Archeological Dig Activity

May 19th 2013

Archaeology Dig in JerusalemDoes your ideal visit to Israel include some hands-on activities to keep all the members of your family or group engaged? If so, you may do well to consider including the Dig for a Day program. Managed under the auspices of the Archaeological Seminars Institute, Dig for a Day offers a taste of many of the everyday tasks of professional archaeologists, such as digging and sifting through material that has been unearthed at the site, with the goal of identifying artifacts of significance (for example, pottery shards and bones). Volunteer diggers can’t keep anything of archaeological interest, of course, but there might be a chance to take home scientifically inconsequential fragments with the permission of your guide.

Designed for visitors of all ages, the Dig for a Day program brings tourists to a working archaeological dig at Tel Maresha in the Beit Guvrin National Park, located in central Israel, near the historic home of King Herod. The area includes ruins of the ancient city Maresha, mentioned in the biblical book of Joshua as an important city during the 410-year period that the First Temple stood, as well as remains that date from the later Hellenistic period during the time of the Second Temple.

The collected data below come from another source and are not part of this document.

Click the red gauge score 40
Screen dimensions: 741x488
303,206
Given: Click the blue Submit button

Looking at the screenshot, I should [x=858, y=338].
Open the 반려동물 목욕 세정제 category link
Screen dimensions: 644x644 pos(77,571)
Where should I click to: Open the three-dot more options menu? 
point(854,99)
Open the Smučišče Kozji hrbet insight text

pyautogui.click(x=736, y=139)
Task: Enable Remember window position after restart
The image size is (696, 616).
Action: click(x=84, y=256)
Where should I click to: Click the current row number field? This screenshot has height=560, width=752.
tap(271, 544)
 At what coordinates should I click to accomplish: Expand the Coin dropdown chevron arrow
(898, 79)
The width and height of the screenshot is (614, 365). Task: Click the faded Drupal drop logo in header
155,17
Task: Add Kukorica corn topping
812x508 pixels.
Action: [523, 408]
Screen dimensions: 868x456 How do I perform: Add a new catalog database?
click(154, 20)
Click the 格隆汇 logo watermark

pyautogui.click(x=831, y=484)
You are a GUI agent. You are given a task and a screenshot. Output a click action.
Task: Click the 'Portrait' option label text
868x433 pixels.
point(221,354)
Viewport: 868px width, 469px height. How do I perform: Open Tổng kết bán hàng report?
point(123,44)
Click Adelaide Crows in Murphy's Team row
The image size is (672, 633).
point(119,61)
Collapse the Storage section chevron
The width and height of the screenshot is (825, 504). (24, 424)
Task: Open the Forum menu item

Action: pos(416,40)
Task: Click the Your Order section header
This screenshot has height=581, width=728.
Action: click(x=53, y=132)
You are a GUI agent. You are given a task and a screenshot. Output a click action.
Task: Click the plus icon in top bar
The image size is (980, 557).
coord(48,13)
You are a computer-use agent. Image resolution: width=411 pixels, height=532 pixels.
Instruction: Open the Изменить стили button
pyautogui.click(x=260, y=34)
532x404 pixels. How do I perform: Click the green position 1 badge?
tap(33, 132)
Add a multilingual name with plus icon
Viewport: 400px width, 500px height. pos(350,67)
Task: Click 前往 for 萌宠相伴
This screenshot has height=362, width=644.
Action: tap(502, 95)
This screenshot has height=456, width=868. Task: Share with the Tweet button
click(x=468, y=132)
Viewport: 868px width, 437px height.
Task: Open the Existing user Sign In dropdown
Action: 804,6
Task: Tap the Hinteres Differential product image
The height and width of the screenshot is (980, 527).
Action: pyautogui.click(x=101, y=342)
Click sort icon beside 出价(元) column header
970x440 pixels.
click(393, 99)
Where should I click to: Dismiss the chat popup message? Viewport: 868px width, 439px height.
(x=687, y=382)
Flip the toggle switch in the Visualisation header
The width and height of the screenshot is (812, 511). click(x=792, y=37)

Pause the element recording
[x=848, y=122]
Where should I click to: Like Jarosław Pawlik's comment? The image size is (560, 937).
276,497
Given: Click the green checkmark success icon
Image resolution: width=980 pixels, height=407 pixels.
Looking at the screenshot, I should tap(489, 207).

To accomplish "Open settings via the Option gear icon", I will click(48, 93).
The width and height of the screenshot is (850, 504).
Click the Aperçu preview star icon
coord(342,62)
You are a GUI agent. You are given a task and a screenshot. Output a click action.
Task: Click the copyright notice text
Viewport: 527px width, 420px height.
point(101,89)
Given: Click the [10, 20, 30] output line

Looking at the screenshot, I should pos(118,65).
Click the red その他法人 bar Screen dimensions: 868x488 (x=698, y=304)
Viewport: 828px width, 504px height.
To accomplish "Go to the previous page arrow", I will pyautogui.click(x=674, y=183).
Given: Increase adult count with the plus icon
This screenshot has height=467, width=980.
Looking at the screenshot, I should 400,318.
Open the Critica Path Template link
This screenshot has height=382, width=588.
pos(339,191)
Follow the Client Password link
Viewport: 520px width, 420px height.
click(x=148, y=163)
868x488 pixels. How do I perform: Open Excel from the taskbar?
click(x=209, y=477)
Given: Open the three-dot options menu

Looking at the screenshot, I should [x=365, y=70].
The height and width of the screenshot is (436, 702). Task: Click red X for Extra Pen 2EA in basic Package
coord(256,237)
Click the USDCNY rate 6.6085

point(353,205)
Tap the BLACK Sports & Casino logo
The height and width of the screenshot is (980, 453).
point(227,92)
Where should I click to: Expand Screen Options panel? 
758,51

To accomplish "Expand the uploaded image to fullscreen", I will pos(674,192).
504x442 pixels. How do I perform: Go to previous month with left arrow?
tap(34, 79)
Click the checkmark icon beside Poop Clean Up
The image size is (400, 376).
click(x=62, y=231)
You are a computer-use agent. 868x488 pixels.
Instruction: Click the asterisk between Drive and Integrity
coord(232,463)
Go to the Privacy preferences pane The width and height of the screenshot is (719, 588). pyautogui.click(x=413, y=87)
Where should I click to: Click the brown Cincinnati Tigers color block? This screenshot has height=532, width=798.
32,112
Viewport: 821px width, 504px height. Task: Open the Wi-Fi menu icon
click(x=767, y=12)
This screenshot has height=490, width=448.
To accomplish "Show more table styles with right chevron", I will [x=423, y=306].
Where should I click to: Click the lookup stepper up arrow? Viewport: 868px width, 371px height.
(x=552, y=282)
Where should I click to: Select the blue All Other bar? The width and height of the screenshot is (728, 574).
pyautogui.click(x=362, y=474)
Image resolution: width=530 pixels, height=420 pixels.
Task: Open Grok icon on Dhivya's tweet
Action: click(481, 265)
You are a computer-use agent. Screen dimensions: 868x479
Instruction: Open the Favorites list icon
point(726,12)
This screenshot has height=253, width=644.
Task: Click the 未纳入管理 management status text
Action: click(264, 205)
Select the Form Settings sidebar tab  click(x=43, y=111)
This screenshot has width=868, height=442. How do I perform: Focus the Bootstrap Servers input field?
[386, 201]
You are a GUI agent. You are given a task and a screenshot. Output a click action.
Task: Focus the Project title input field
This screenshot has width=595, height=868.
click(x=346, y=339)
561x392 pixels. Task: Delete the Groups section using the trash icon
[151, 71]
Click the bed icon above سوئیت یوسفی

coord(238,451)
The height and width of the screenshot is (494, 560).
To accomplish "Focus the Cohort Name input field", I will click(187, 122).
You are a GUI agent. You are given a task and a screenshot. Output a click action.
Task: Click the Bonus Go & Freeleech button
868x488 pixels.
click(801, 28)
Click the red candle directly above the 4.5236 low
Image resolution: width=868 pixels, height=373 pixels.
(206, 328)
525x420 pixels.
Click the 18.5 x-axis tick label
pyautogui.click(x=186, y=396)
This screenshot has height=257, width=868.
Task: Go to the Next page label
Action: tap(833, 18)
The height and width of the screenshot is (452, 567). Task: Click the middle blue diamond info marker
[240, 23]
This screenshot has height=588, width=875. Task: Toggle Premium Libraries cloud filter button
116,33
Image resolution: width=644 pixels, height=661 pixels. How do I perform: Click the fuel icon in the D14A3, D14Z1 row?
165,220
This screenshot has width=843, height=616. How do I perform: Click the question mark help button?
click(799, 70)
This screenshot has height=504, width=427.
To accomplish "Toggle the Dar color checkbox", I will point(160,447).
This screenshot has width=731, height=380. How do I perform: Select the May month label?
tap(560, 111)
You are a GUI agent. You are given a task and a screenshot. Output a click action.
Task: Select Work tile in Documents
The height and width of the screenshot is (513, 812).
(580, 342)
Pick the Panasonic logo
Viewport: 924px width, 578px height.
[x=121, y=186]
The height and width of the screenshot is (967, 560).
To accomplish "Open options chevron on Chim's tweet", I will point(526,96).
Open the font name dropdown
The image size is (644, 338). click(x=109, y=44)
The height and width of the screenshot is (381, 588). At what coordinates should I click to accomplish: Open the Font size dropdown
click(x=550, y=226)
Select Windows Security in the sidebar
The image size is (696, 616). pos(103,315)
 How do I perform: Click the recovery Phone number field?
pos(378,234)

Archaeological Dig for a Day Experience

The program includes a tour of the Beit Guvrin National Park with its massive caves, where it’s possible to observe evidence of comparatively advanced society, such as olive oil production, water cisterns and public baths. Visitors here often report major excitement over climbing inside the huge caverns and seeing burial chambers, underground temples and dovecotes. (Don’t forget to ask your guide where the term “pigeonhole” comes from.) When you tour with the Dig for a Day program, you’ll also have the opportunity to embark on a crawl through unexcavated caves.

The Dig for a Day program has been in operation for over a decade, allowing thousands of tourists from all over the world to participate. The program lasts for three hours, and it’s generally divided into an hour of actual digging and two hours of touring and understanding the significance of the site. It’s ideal for those who willing are to get their hands dirty and want some practical experience digging at a working archaeological site on a condensed timetable.